One way to do it is to use Array.every to verify all the letters and String.includes to check if the letter is part of the accepted String
const randomString = "ABEOHSTD";
console.log(isWordValid(randomString, "BASE"));
console.log(isWordValid(randomString, "BASEU"));
function isWordValid(validLetters, attemtedWord) {
const attemptedWordSplitted = attemtedWord.split("");
return attemptedWordSplitted.every(attemptedLetter => validLetters.includes(attemptedLetter));
}
If you don't allow to reuse the same letter multiple times, you need another approach by deleting the used letter from the list of acceptable letters
const randomString = "ABEOHSTD";
console.log(isWordValid(randomString, "BASE"));
console.log(isWordValid(randomString, "BAASE"));
console.log(isWordValid(randomString, "BASEU"));
function isWordValid(validLetters, attemptedWord) {
const validLettersSplitted = validLetters.split("");
const attemptedWordSplitted = attemptedWord.split("");
return attemptedWordSplitted.every(attemptedLetter => {
const letterIndex = validLettersSplitted.indexOf(attemptedLetter);
if(letterIndex > -1){
validLettersSplitted.splice(letterIndex, 1);
return true;
} else {
return false
}
});
}
You are on the right way, You need to check each letter in the user word and check if they are in the random word. If one letter is in the random word, you remove it from the random word so it can't be use twice. :
let randomWord = "ABEOHSTD";
let userWordThatFail = "BAASE";
let userWord = "BASE";
// optionnaly, uppercase both words.
// we split into letters to make it easiers to process
let randomLetters = randomWord.split('');
let userLetters = userWord.split('');
let score = 0;
//we parse each letter of the user input
userLetters.forEach((letter) => {
// the letter exists in the random word.
let indexOfTheCurrentLetter = randomLetters.indexOf(letter);
// the letter exists, we remove it and increment the score.
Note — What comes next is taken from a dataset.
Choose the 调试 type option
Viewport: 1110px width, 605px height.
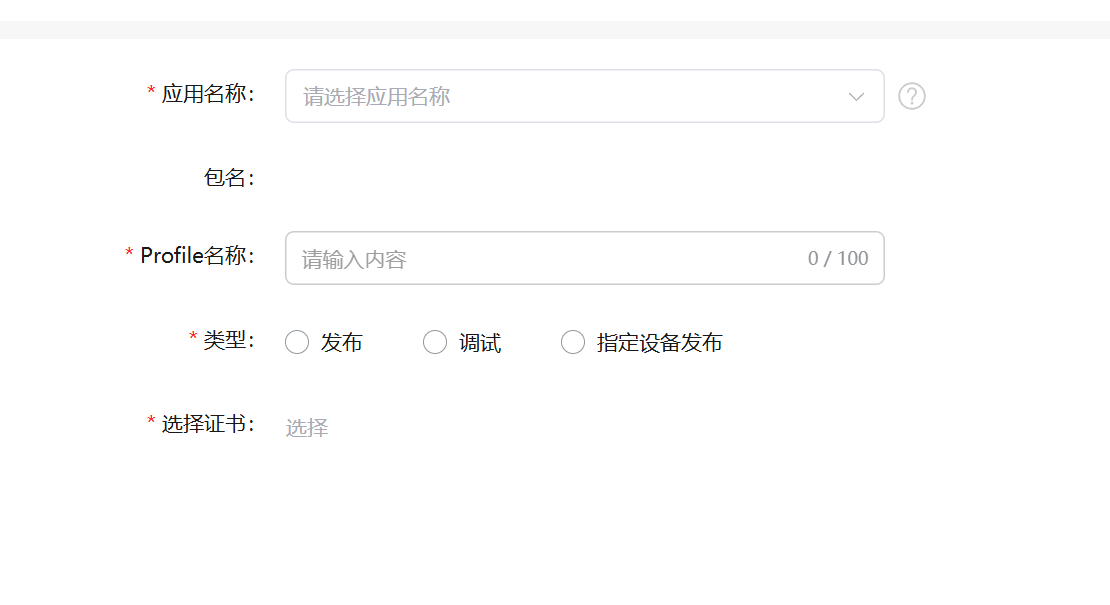(435, 342)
if(indexOfTheCurrentLetter !== -1) {
randomLetters.splice(indexOfTheCurrentLetter, 1);
score++;
}
});
// the user input contains letters that are not in the random input.
if(score < userLetters.length) {
console.log('fail');
} else {
console.log('win : ' + score);
}
A simple approach might be to iterate the list of valid characters for every character encountered in the string to test. Using string.includes would fall into this bracket. Problematically, that's O(n_validchars * n_testchars) time-complexity for each comparison. This might not be desirable for longer strings.
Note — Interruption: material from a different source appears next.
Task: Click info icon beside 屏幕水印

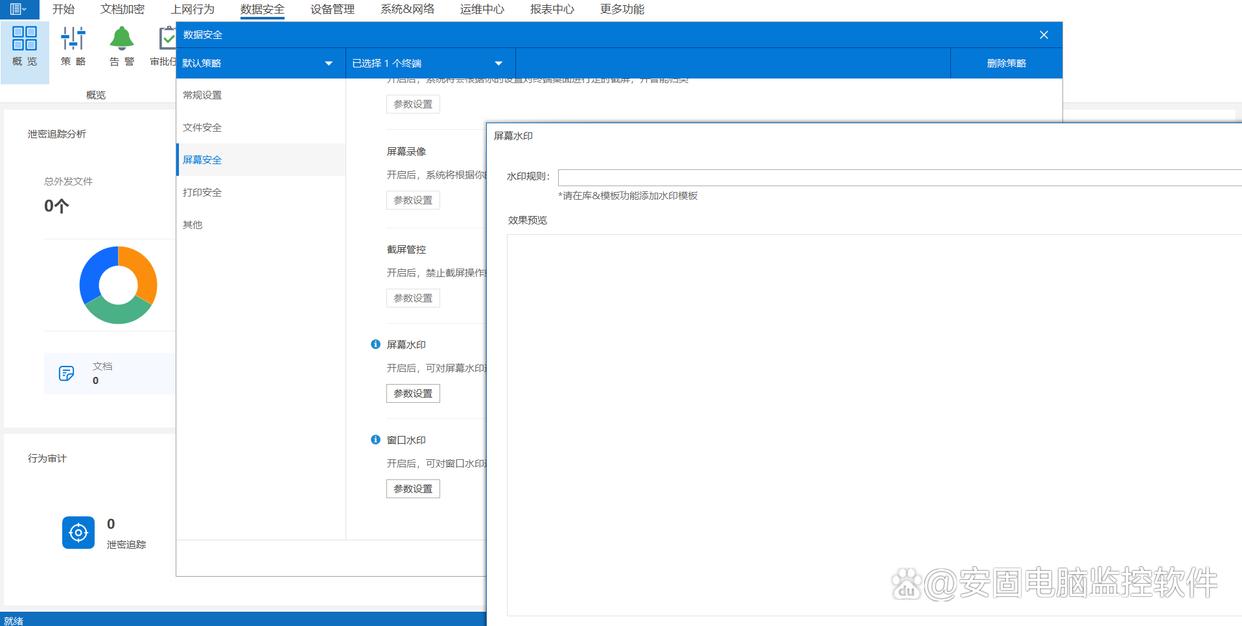Action: point(376,344)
The JavaScript Set object can help here.
With this higher-order function (that leans heavily on the iterable nature of a string), you can generate a reusable function for a set of valid characters:
function testFor(validChars) {
const charSet = new Set(validChars);
return testString =>
Array.prototype.every.call(testString, c => charSet.has(c));
}
// And to use it:
const testForABC = testFor("ABC"); //returns a function
console.log(testForABC("AABBCC")); //true
console.log(testForABC("abc")); //false
Now, because Set lookups are O(1), we're looking at O(n) complexity where n is the length of the string we're testing. Much better.
Related
I was tasked with the following:
take a string
print each of the vowels on a new line (in order) then...
print each of the consonants on a new line (in order)
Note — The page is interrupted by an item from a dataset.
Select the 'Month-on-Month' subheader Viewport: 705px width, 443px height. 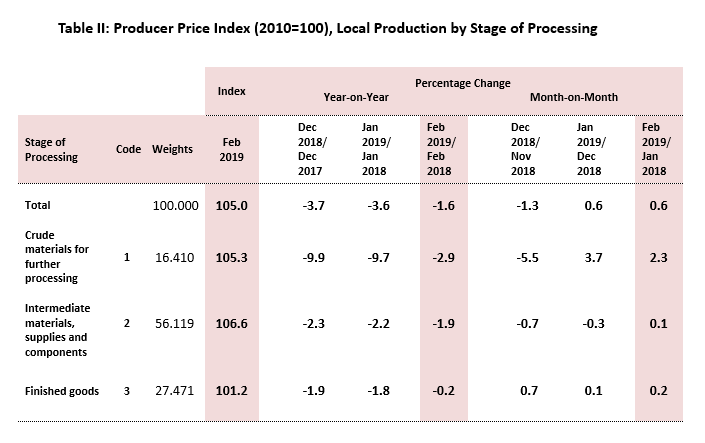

The problem I found was with the regex. I originally used...
/[aeiouAEIOU\s]/g
But this would return 0 with a vowel and -1 with a consonant (so everything happened in reverse).
I really struggled to understand why and couldn't for the life of me find the answer. In the end it was simple enough to just invert the string but I want to know why this is happening the way it is. Can anyone help?
let i;
let vowels = /[^aeiouAEIOU\s]/g;
let array = [];
function vowelsAndConsonants(s) {
for(i=0;i<s.length;i++){
//if char is vowel then push to array
if(s[i].search(vowels)){
array.push(s[i]);
}
}
for(i=0;i<s.length;i++){
//if char is cons then push to array
if(!s[i].search(vowels)){
array.push(s[i]);
}
}
for(i=0;i<s.length;i++){
console.log(array[i]);
}
}
vowelsAndConsonants("javascript");
if(vowels.test(s[i])){ which will return true or false if it matches, or
if(s[i].search(vowels) !== -1){ and if(s[i].search(vowels) === -1){
is what you want if you want to fix your code.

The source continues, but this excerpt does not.